The City brought a motion asking the ERT to clarify whether the Whiteside Facility was permitted to operate under the City’s PTTW or whether it was required to obtain a separate permit on the basis that its activities constituted a water taking within the meaning of s. 34(1) of the OWRA. Section 34(1) of the OWRA states:
“Despite any other Act but subject to section 47.3 of the Environmental Protection Act, a person shall not take more than 50,000 litres of water on any day by any means except in accordance with a permit issued under section 34.1.”
The City argued that the Whiteside facility’s withdrawal of 336,960,000 litres of water per day from Boulevard Lake was a taking pursuant to s.34(1). According to the City, the Whiteside Facility’s lack of permit left the City responsible for ensuring that Mr. Whiteside fulfilled the conditions in the Amended PTTW, which the City had limited ability to do due to the lease terms and its strained relationship with him. The City argued that there was nothing in the OWRA exempting the requirement for a permit where there was a taking of water for which a permit had already been issued.
The Director (of the Ministry of Environment, Conservation and Parks) argued that the Whiteside Facility’s withdrawal of water from Boulevard Lake was not a water taking for the purposes of s.34(1). According to the Director, the Whiteside facility was “simply using water already taken” by the City in accordance with the PTTW. The Director reasoned that the City was the only entity taking water from Boulevard Lake because it owned, controlled, and operated the dam that stored the water taken from the Lake. The Director asserted that the Whiteside Facility’s means of withdrawing water could not be interpreted as a water taking if one considered the guidance offered by s.1(7) of the OWRA, which states:
“For the purposes of this Act, a reference to water taking includes water taking by means of,
(a) a well;
(b) an intake from a surface source of supply;
(c) a structure or works constructed for the diversion or storage of water; or
(d) any combination of the means referred to in clauses (a), (b) and (c).”
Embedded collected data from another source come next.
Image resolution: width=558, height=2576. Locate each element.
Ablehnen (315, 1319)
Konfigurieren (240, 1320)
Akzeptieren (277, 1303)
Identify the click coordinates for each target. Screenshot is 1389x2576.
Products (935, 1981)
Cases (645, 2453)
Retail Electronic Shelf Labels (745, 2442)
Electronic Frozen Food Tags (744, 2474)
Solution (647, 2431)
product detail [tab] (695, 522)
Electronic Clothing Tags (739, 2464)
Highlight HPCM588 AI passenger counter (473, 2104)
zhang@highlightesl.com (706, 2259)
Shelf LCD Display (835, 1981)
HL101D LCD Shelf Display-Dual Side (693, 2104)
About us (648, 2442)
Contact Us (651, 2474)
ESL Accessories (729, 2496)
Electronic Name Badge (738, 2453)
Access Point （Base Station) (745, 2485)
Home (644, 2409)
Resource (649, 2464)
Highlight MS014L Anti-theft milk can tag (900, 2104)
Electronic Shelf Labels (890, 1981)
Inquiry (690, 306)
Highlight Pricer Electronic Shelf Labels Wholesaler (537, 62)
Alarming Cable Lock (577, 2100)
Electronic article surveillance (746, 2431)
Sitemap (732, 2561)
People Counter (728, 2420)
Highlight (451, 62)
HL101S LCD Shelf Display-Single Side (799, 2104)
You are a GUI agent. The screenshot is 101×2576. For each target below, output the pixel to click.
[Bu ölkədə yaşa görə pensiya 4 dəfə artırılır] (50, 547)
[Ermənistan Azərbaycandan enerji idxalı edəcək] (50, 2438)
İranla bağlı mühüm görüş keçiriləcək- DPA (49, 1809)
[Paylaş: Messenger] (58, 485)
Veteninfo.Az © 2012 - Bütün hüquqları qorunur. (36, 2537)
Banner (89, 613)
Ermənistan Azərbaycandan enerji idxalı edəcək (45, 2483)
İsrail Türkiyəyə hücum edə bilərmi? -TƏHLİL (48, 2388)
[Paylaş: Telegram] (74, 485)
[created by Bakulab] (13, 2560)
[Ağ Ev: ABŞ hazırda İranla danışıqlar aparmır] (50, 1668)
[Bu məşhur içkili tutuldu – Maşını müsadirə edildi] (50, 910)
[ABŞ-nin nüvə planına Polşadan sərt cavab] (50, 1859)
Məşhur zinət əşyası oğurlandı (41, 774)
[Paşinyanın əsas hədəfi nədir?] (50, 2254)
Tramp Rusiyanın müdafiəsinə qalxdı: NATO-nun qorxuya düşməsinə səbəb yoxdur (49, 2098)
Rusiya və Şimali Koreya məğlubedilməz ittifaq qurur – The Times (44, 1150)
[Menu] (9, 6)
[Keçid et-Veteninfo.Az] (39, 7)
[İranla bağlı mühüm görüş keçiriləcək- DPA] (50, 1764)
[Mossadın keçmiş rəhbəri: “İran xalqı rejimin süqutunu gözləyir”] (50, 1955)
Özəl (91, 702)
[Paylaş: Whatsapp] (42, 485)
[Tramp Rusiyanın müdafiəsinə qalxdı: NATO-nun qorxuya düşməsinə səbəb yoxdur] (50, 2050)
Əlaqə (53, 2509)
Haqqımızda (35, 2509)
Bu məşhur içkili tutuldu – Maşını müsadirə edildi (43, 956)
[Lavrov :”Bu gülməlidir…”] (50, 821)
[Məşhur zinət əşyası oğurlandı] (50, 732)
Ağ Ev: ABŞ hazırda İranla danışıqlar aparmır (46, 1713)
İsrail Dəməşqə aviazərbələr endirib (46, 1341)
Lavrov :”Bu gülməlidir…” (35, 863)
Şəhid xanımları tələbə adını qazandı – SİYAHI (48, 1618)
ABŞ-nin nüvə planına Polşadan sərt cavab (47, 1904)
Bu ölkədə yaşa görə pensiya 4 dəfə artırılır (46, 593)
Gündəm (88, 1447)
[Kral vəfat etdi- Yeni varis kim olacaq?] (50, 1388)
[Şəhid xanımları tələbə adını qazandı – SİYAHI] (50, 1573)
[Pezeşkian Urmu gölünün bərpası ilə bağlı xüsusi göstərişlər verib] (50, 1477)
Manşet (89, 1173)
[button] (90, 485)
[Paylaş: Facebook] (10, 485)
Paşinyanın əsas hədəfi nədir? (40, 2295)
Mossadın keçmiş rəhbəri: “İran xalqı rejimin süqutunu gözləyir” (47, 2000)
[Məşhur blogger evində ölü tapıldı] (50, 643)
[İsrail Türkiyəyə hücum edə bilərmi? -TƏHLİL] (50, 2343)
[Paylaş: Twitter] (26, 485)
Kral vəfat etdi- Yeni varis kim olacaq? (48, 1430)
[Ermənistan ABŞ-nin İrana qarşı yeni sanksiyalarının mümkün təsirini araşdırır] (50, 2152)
According to the Director, the Whiteside facility’s means of withdrawing water was neither an “intake from a surface source” nor a structure for the diversion or storage of water constructed by Mr. Whiteside or under his control. The Director submitted that, by contrast, the City controlled the dam and intakes for Boulevard Lake. The Director also noted that the OWRA and O. Reg. 387/04 recognize a distinction between a taking by one person and a use by another person.
The ERT determined that the withdrawal of water for the Whiteside Facility was not a water taking for the purposes of s,34(1) of the OWRA. In its reasoning the ERT adopted the interpretation of “taking” adopted by the Ontario Court of Justice in R. v. Geo-Analysis Inc.,  O.J. No. 4369 (“Geo-Analysis”), whose definition of “taking” implied an active taker as opposed to a passive recipient. The ERT found that the Whiteside Facility was not an active taker of the water, but was being supplied with water via the City’s dam. The ERT also found that the City had control of the Whiteside Facility’s withdrawal, because it was ultimately up to the City whether any water flowed through the dam intakes. The ERT noted that The OWRA does not prohibit a permit holder from supplying others with, or access to, “already taken” water if it is provided for in its permit.
The ERT’s holding in Thunder Bay makes it clear that if a PTTW contains conditions contemplating the use of that water by another party, that other party will not necessarily require an independent permit. Thunder Bay also clarifies that whether a withdrawal of water constitutes a taking for the purposes of s.34(1) will depend on who controls the initial active taking of the water from the environment.